EXERCISE REQUIREMENTS: Below is a listing; repeat exactly the lines from the one containing "Instruction: Click the current" to the one containing "The height and width of the screenshot is (812, 1505).", both included.

EXERCISE MATERIAL:
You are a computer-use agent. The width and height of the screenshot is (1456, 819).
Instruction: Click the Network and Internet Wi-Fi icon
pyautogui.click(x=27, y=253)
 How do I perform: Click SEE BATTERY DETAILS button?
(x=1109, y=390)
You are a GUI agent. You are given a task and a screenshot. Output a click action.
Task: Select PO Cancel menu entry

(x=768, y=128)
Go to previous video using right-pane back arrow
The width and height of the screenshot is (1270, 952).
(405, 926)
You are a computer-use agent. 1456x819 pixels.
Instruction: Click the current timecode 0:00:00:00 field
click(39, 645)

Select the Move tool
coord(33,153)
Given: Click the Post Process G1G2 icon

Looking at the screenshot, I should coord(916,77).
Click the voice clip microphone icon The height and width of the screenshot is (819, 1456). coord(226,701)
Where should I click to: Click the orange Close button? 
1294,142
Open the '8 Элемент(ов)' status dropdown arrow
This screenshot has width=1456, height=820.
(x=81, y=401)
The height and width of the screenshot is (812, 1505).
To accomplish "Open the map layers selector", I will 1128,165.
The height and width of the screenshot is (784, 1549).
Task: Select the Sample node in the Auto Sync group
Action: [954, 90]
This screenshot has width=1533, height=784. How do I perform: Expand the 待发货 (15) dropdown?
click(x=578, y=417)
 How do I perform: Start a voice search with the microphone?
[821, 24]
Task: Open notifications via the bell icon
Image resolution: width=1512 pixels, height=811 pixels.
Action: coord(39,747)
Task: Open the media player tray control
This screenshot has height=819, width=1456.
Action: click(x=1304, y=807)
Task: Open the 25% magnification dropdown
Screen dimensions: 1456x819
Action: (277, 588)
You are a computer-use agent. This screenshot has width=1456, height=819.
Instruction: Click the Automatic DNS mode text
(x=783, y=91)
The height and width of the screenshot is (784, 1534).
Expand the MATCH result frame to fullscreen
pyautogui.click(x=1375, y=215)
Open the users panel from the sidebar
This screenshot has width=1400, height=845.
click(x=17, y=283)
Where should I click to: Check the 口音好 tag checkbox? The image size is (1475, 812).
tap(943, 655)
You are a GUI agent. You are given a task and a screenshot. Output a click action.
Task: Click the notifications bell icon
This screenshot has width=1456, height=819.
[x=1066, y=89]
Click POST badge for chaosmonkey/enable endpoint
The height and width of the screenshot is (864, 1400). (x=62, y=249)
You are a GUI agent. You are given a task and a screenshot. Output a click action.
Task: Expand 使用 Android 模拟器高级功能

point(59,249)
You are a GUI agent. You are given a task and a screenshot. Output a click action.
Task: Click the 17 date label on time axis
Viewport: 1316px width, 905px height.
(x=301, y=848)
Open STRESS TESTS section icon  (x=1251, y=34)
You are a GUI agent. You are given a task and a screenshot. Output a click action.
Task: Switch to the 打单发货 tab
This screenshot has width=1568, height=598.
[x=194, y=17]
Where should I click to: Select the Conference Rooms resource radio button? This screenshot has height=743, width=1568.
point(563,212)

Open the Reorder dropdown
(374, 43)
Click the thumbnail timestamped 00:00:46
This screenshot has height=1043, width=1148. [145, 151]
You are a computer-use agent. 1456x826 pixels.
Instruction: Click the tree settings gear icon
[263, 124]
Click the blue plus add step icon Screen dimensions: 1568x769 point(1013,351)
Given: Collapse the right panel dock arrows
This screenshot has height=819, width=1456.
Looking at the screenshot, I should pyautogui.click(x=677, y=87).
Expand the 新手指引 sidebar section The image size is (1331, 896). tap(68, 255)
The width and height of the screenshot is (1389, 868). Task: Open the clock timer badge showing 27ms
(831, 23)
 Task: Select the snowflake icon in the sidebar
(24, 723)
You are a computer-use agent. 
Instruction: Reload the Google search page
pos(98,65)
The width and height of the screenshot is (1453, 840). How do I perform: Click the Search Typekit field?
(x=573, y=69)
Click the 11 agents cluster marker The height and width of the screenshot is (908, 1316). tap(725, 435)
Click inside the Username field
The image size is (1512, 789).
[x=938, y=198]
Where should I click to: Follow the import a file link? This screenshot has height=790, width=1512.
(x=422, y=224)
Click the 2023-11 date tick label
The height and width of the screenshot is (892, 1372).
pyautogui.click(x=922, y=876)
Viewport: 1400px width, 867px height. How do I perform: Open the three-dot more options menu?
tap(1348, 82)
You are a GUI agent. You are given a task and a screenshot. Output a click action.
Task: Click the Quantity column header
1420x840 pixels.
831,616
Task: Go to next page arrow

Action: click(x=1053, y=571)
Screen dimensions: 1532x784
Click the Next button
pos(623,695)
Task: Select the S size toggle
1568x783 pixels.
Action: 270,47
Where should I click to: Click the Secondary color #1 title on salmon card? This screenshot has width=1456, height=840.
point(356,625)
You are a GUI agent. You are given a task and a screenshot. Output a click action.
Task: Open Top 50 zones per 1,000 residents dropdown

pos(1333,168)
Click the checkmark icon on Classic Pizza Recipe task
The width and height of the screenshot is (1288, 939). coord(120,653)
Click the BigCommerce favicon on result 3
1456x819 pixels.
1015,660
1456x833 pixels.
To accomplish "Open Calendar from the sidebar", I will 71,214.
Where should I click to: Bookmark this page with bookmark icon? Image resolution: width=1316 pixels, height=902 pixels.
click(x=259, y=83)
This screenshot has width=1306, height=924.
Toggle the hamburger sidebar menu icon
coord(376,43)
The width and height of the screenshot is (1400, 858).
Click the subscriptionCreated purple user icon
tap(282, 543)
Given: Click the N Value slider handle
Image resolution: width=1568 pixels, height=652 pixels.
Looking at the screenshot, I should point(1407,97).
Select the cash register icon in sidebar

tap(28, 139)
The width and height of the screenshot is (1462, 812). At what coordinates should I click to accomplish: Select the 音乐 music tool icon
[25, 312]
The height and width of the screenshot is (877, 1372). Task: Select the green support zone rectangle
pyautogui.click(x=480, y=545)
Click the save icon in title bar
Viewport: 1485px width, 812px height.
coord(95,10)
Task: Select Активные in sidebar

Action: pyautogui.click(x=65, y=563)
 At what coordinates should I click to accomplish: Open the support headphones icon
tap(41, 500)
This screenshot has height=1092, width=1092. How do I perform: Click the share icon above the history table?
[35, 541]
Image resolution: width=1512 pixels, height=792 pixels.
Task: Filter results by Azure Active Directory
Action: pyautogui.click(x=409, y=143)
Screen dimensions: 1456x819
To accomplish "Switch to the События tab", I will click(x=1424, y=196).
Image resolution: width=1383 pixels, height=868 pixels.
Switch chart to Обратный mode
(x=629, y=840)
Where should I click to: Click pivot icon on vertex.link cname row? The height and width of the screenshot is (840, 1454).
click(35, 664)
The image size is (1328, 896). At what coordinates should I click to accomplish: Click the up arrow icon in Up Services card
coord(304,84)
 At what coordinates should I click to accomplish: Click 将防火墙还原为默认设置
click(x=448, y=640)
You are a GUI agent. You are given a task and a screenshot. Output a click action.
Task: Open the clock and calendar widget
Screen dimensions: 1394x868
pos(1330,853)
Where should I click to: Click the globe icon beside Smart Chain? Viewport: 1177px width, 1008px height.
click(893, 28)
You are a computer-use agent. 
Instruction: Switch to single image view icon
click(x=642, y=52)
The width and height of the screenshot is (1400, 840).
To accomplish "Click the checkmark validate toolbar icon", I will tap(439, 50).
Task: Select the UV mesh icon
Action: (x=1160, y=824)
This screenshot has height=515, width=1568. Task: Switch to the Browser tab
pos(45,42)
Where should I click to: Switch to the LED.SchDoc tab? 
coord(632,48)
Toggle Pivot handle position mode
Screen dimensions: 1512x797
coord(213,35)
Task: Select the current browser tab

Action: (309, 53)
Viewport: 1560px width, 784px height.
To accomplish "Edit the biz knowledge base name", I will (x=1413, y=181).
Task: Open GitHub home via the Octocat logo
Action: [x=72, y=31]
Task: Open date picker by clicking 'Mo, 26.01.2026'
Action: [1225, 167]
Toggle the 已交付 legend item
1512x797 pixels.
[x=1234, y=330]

WRITTEN SOLUTION:
Instruction: Click the current timecode 0:00:00:00 field
click(39, 645)

Select the Move tool
coord(33,153)
Given: Click the Post Process G1G2 icon

Looking at the screenshot, I should coord(916,77).
Click the voice clip microphone icon The height and width of the screenshot is (819, 1456). coord(226,701)
Where should I click to: Click the orange Close button? 
1294,142
Open the '8 Элемент(ов)' status dropdown arrow
This screenshot has width=1456, height=820.
(x=81, y=401)
The height and width of the screenshot is (812, 1505).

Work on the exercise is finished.